=== Texto seleccionado ===
'''

El infierno para Dukakis sólo acababa de
comenzar ya que a partir de ese momento apenas pudo entrar en campaña con su
argumentario al tener que estar defendiéndose constantemente de los ataques de
la campaña de Atwater, quien utilizaba los anuncios en TV no para hablar de las
propuestas de Bush, sino para atacar al demócrata con falsedades o sencillamente
con el escarnio. Otra de las características de Atwater es que dibujaba
hábilmente a un candidato desde lo personal, no desde lo ideológico. Una
antigua grabación salió a la luz, se trataba de Bush senior siendo rescatado
del agua por la marina estadounidense tras ser derribado su avión por cazas
japoneses en la Segunda Guerra Mundial. El suceso nos comunicaba que Bush había
sido un héroe de guerra, lo cual podría indicarnos su valía como militar, algo
que quizás le valió para trazar la Operación Cóndor, que dio apoyo a las
dictaduras ultraderechistas en el cono sur latinoamericano durante su
presidencia de la CIA a mediados de los setenta. ¿Respondió Dukakis con estas
acusaciones? En absoluto. Su equipo de campaña le llevó a visitar una fábrica
de tanques y le subió en uno delante de los periodistas. ¿Ocurrió algo
excepcional? Tan sólo que Dukakis no era lo entendido en EEUU por un
"action man", provocando la estampa de risas entre los periodistas
que cubrían el acto. Atwater creo un vídeo con Dukakis subido al tanque en el
que añadió sonidos de motor estropeado, su trayectoria antibelicista y una
sentencia: "Este hombre quiere ser nuestro comandante en jefe, ¿América se
puede permitir ese riesgo?".

'''

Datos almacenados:

'''

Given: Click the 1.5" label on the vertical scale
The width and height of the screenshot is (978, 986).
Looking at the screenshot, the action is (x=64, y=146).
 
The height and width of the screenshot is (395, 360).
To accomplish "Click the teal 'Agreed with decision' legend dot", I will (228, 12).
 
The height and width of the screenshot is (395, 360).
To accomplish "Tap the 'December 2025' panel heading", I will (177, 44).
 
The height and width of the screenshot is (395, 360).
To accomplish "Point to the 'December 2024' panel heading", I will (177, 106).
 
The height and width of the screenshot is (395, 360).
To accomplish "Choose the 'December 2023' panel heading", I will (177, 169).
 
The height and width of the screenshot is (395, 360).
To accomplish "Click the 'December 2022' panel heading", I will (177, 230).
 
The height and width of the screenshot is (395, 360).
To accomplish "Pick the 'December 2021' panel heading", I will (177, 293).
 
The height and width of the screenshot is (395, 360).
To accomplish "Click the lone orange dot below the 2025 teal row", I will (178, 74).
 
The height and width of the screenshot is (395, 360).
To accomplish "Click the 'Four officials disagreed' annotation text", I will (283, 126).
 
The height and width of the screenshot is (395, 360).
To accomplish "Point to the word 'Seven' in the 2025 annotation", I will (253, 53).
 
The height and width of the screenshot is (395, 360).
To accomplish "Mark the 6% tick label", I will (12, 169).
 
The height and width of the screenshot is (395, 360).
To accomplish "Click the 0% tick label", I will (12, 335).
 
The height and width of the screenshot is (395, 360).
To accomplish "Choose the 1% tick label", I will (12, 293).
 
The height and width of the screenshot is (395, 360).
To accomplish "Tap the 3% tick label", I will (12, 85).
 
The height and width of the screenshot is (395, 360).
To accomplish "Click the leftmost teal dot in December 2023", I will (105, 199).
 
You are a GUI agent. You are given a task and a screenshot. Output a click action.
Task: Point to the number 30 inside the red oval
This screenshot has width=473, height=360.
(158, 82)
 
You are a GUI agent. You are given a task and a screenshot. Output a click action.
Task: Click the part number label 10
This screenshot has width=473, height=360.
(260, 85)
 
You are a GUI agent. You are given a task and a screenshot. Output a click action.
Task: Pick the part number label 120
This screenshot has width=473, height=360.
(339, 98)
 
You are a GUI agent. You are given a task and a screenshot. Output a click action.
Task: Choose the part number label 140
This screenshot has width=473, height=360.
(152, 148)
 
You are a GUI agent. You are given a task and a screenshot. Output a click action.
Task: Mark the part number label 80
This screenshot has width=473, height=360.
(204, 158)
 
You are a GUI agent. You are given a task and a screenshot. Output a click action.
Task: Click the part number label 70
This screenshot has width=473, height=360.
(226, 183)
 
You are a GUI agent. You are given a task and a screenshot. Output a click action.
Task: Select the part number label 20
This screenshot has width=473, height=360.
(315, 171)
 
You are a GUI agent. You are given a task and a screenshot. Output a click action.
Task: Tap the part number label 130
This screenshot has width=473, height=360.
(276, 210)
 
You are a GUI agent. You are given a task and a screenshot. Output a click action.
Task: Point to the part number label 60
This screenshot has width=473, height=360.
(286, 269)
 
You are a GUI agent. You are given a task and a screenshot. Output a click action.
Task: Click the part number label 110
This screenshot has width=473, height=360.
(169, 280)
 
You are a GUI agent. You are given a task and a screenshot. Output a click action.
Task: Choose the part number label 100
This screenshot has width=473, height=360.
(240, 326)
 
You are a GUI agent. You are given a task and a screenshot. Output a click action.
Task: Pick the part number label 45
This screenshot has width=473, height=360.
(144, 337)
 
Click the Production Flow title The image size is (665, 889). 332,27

'''

=== Problema planteado ===
Continúa, por favor, el texto sobre la campaña de Atwater contra Dukakis a partir de su última frase.

=== Problema resuelto ===
Las encuestas empezaron a igualarse después de
los ataques, sin embargo, aún todo parecía en el aire. Hasta el debate
presidencial sobre el que planeaba la sombra del último vídeo de Atwater. En él
se veían una serie de presos entrando en una cárcel y saliendo por una puerta
giratoria al instante, en referencia a la política penitenciaria de reinserción
que Dukakis había llevado como Gobernador de Massachusetts. En otro se hacía
referencia a que Bush apoyaba la pena de muerte mientras que Dukakis abogaba
por los permisos penitenciarios. Willie Horton, un preso que cumplía condena en
una de las cárceles del Estado del candidato demócrata, escapó en un permiso de
fin de semana robando en un establecimiento y violando a una mujer.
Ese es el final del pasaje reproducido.